Topic: Since the inception of the National Curriculum in 1988 in England there has been an increasing focus on measuring student and school/teacher performance, often referred to as output regulation. The dominant pedagogy is largely didactic and involves ‘teaching to the test’ (Berliner, 2011) which involves much ongoing testing. This focus on tests often reduces learning to a series of simplified steps which need to be mastered. The result is knowledge that is ‘decontextualised’ or ‘proceduralised’ and which loses its ‘organic’ connection to real life (Dewey 1916,1966) – in this context learning is thus neither authentic nor meaningful. This has serious consequences for student engagement with learning (Lawson & Lawson, 2014)
We have a general interest in enquiry-based and project-based learning (EBL/PBL) as these approaches have greater emphasis on meaningful work and student responsibility for learning. We are involved in a number of school networks committed to EBL/PBL and have two funded projects on the topic, as well a masters' module on EBL. Consequently we do not have a neutral stance.
'Skype Grannies' was a concept developed by Sugata Mitra, in which predominantly retired people conduct Skype session with pupils in India, in order to help them learn English. Both Skype Grannies and Self Organised Learning Environments (SOLES),another popular idea pioneered by Mitra, have been oriented locally towards EBL/PBL. The Skype Seniors Research Project is part of that adjustment, which built on Skype Grannies by working with schools in north east England, but using a wider range of volunteers, and a wider range of curriculum intentions. The objectives of the project were threefold: 1) to explore the potential impact that these new ‘voices’ in the classroom could have on the curriculum, pedagogy and student engagement; 2) to examine the technological infrastructure required and 3) to explore the motivations and experiences of the ‘Seniors’ volunteers. This paper explores the first two of these objectives through the following:
Research Questions:
1) What are the practical challenges of using Skype in the curriculum?
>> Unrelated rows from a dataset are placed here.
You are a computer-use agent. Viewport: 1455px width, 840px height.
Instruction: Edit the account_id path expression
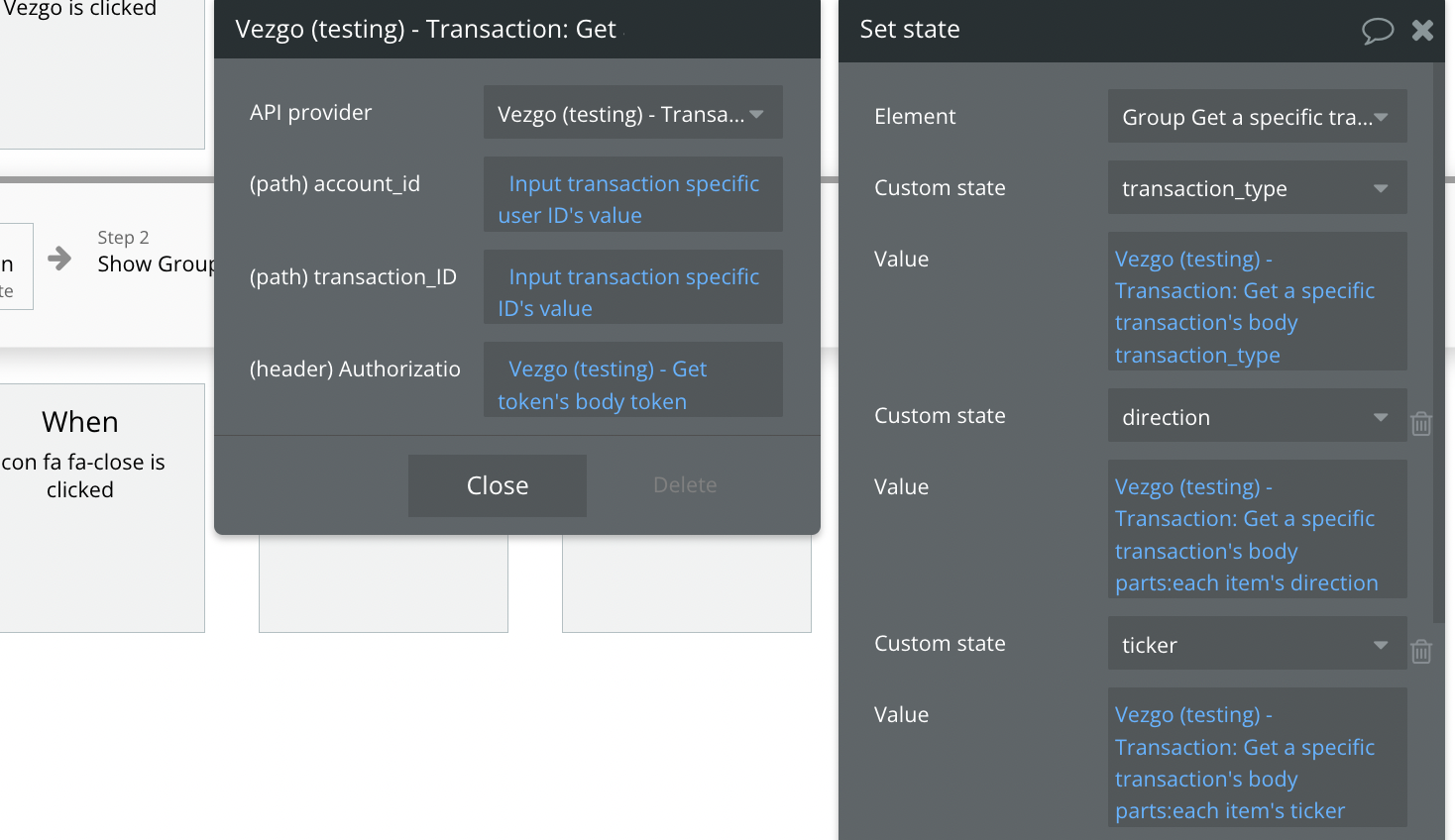(632, 199)
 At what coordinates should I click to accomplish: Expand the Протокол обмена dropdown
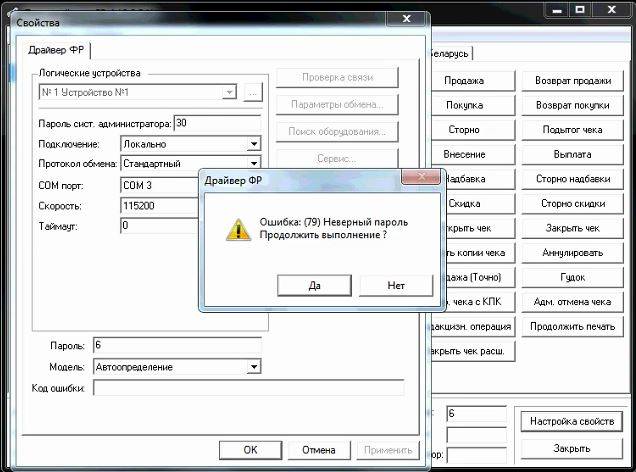point(254,163)
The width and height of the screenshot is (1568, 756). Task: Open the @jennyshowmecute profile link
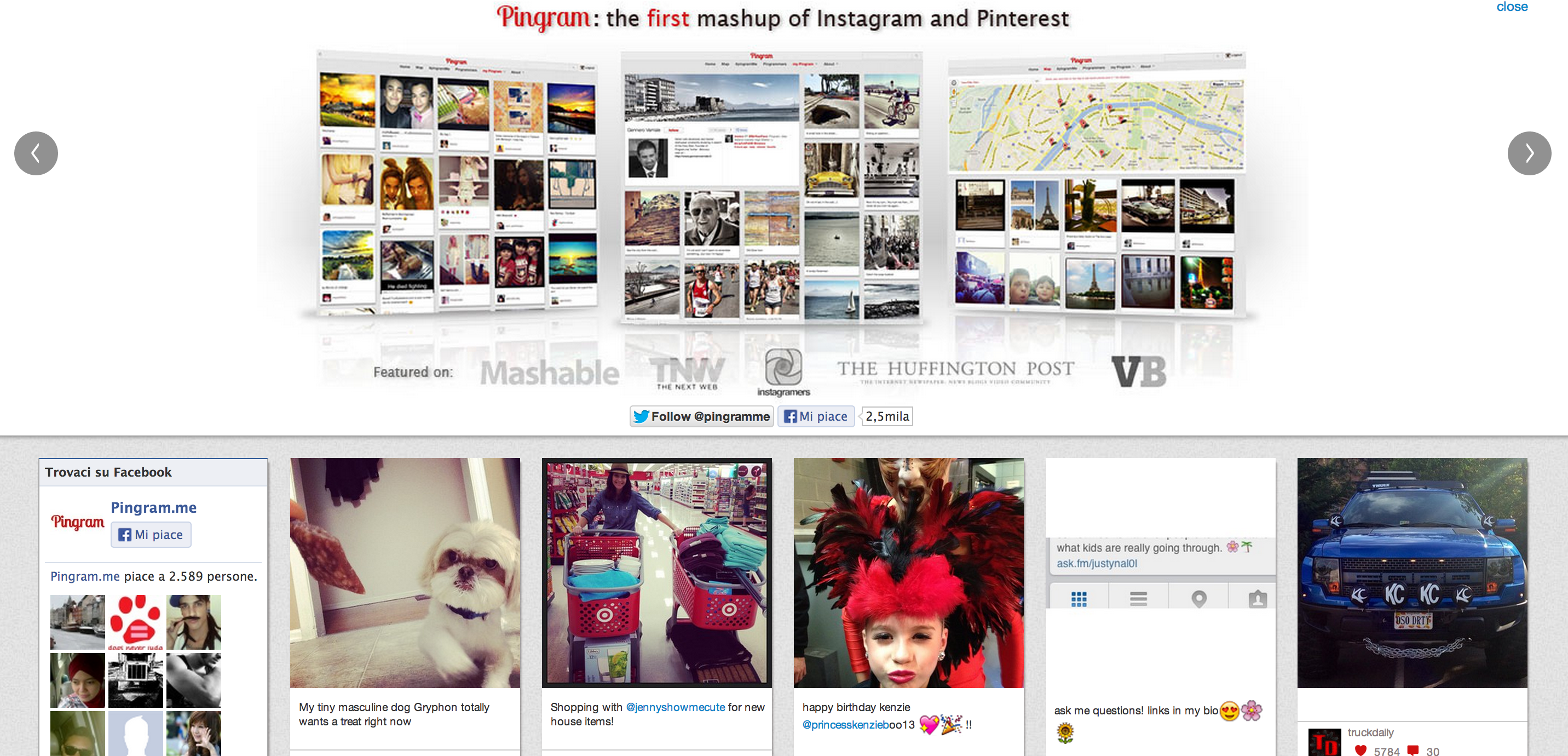coord(676,707)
2) What is the potential impact of the use of Skype in the classroom on the curriculum, pedagogy and student engagement;
We have approached the use of Skype in the curriculum in the full knowledge that all innovation is problematic, which has led one writer to conclude that an innovative school is one that uses one innovation after another without making any of them work (House, 1979). In such circumstances we take an interpretivist approach, in order to understand the perspectives of participants who are exposed to a number of strong policy influences, which favour more convergent styles of teaching. It is through understanding the pressures on and practical decision making of teachers and their leaders, and the perspectives of students that we are most likely to be able to support schools who are persuaded of the intrinsic value of EBL/PBL.